Mai Fatty appears to be licking old wounds after launching a swipe at the Yellows’ formation accusing UDP of failing to honour agreement it had with GMC.
In a marathon deliberation of his side of a sure controversial background story- a write up most political pundits label as “face-boxing” -Mai blamed UDP, attacking the 24-year-old party of not respecting laid down dictates.
Deciphering into the aftermath of the 2016 elections that shoved Yaya Jammeh aside and installed Barrow as leader up until time of the parliamentary polls, the trained lawyer argues GMC didn’t feel “justly treated” by the Tactical Alliance.
“The idea of contesting parliamentary elections as a Coalition was discussed for the first time at a meeting presided over by then President-elect Barrow at Kairaba Hotel. The Coalition Executive debated exhaustively but remained divided. Two contentions were debated: going as a Coalition would weaken political parties, and two, going as a Coalition is consistent with the coalition spirit,” he said.
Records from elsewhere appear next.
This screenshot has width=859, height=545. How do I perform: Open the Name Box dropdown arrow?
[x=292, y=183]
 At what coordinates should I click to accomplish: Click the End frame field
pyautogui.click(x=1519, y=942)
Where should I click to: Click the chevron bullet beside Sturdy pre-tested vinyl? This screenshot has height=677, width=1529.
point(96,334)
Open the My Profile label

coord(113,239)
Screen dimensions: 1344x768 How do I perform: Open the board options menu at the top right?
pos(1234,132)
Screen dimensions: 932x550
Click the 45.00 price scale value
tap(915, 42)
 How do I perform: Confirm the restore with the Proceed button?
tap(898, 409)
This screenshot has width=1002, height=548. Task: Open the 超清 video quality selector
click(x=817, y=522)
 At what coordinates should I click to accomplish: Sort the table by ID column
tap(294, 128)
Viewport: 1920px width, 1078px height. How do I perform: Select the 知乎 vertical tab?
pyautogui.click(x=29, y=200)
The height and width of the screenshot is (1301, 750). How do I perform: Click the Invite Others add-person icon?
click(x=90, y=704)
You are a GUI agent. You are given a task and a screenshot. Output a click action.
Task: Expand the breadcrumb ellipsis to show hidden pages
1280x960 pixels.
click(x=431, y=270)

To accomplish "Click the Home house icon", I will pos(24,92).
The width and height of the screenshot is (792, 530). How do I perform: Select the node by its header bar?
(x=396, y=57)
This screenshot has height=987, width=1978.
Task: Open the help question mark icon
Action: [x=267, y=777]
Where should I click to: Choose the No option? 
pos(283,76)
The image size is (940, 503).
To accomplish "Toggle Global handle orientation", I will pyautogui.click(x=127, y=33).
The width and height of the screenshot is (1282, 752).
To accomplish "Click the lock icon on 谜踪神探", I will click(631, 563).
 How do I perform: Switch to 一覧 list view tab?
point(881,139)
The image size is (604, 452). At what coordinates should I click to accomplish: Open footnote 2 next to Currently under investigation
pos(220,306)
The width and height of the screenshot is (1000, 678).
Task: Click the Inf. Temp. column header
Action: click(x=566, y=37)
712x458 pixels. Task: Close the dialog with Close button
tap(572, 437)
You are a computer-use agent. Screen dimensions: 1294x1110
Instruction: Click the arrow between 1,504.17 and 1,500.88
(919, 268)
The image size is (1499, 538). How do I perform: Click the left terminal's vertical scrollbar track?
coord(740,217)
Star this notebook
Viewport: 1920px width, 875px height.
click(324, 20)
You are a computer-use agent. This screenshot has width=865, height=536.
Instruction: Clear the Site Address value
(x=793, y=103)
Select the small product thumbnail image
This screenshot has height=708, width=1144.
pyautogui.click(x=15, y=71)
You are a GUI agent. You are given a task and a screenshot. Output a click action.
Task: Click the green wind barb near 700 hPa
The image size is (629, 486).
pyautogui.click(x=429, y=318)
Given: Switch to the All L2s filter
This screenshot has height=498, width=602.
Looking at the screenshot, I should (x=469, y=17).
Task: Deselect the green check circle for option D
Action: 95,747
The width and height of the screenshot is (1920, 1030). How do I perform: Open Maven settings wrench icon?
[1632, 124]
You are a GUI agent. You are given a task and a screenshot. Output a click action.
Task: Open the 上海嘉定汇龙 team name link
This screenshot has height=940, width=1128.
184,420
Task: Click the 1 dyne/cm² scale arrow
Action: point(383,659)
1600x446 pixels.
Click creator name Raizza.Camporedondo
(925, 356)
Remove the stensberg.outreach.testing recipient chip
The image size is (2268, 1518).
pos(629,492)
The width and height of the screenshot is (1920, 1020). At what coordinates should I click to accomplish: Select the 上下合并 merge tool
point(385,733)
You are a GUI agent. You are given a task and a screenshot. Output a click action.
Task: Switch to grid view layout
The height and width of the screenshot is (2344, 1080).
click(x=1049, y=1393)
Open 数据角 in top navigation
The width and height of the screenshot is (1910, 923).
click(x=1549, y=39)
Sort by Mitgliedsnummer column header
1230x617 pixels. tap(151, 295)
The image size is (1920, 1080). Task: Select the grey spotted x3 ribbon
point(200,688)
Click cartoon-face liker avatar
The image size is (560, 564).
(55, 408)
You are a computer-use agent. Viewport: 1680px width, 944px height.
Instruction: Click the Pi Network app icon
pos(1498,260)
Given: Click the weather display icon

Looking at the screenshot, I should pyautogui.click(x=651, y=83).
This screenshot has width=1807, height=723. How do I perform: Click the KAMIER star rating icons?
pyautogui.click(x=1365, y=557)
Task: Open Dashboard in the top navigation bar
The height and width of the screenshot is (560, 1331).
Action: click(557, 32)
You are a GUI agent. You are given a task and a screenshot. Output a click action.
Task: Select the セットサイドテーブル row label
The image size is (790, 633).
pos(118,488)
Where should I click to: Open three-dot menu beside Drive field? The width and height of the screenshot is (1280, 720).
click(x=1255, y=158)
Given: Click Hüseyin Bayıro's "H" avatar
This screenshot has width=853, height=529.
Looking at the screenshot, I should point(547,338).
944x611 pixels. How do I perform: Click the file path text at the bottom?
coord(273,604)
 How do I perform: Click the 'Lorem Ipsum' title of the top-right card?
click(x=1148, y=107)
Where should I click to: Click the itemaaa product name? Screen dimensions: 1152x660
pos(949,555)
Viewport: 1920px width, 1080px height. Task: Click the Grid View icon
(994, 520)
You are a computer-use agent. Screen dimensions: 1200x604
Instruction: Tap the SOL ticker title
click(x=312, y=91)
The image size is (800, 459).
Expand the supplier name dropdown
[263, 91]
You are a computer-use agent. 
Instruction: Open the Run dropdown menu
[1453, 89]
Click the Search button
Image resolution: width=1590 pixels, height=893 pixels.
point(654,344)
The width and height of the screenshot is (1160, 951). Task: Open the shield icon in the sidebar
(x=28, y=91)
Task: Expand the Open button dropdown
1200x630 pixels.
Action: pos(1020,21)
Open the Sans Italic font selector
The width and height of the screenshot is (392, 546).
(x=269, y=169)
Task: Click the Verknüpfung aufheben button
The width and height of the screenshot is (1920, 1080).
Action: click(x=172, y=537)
Explaining how the meeting ended in a stand-off leading GMC, UDP and NRP into forming a “Tactical Alliance” in a last-gasp attempt at scooping the parliamentary polls, Mai claim UDP appeared reluctant to heed to the agreed rules , saying “UDP was willing to spare only one constituency for GMC.”
He continued: “For instance in Wuli East, UDP URR Chapter, led by former Chair Bubu Drammeh, openly endorsed, supported and campaigned for an Independent candidate against a GMC candidate, a supposedly Tactical Alliance partner.”
Revealing he had to send a delegation aimed at convincing UDP to soften its stance, the GMC leader said they were left with no choice but contest against their tactical alliance partners at Niamina West, Tumana, Kantora, Jokadu and Lower Niumi.